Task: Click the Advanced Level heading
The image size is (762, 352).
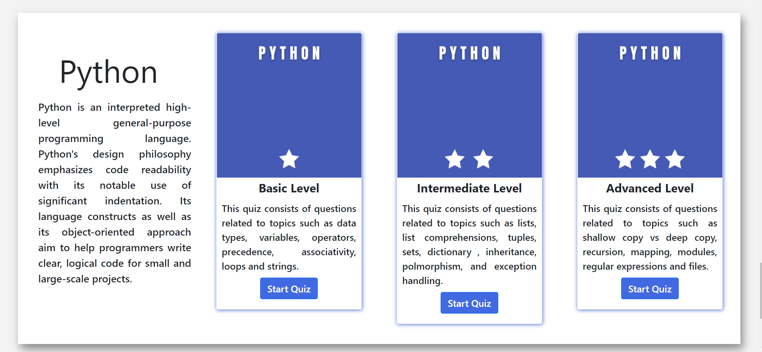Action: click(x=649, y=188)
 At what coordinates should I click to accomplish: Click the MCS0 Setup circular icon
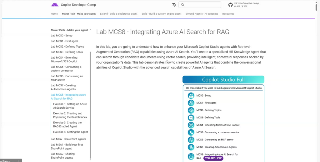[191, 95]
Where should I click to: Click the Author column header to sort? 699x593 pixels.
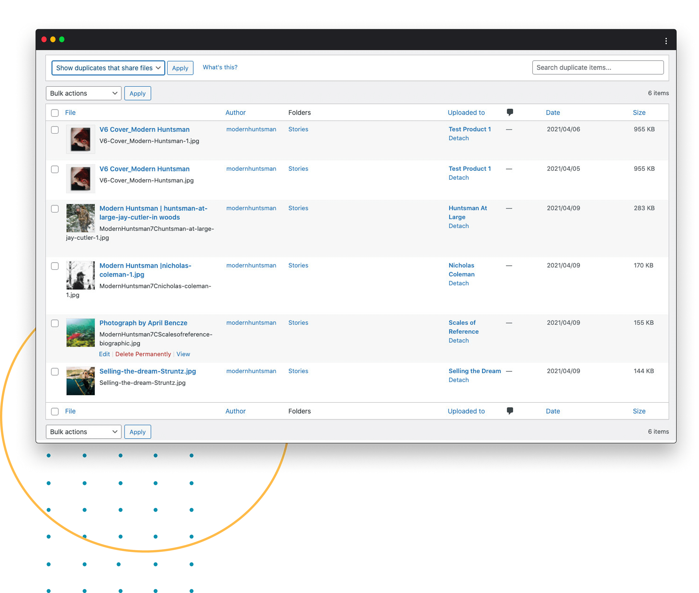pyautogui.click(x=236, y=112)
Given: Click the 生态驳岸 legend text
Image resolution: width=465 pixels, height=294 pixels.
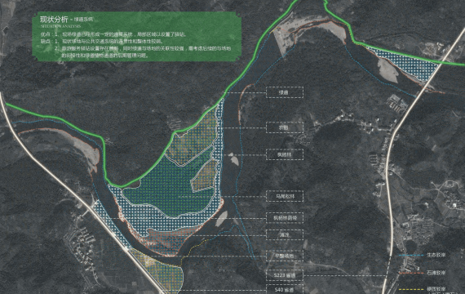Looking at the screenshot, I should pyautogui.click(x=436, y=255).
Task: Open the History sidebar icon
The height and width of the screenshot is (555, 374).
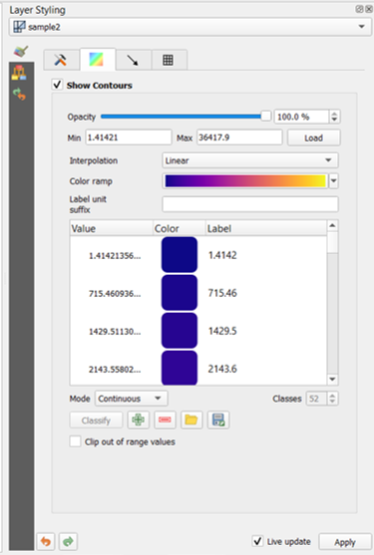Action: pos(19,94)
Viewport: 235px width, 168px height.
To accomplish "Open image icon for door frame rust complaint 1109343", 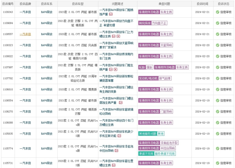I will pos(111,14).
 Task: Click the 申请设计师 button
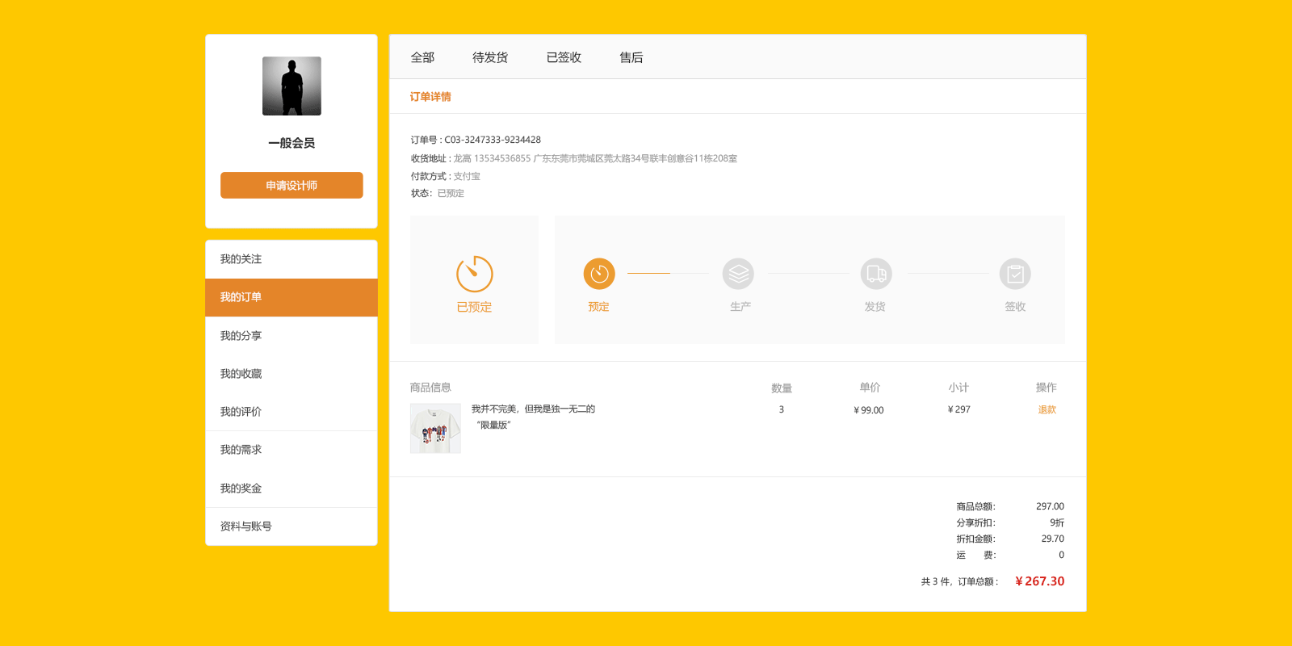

┄┄┄┄┄┄┄┄┄┄┄┄┄┄┄┄┄┄┄┄

_Your objective_
Match on "Task" and copy out every line of the entries that contains it.

_Exercise answer_
Task: Click the Advanced Level heading
Task: Open the History sidebar icon
 Task: Click the 申请设计师 button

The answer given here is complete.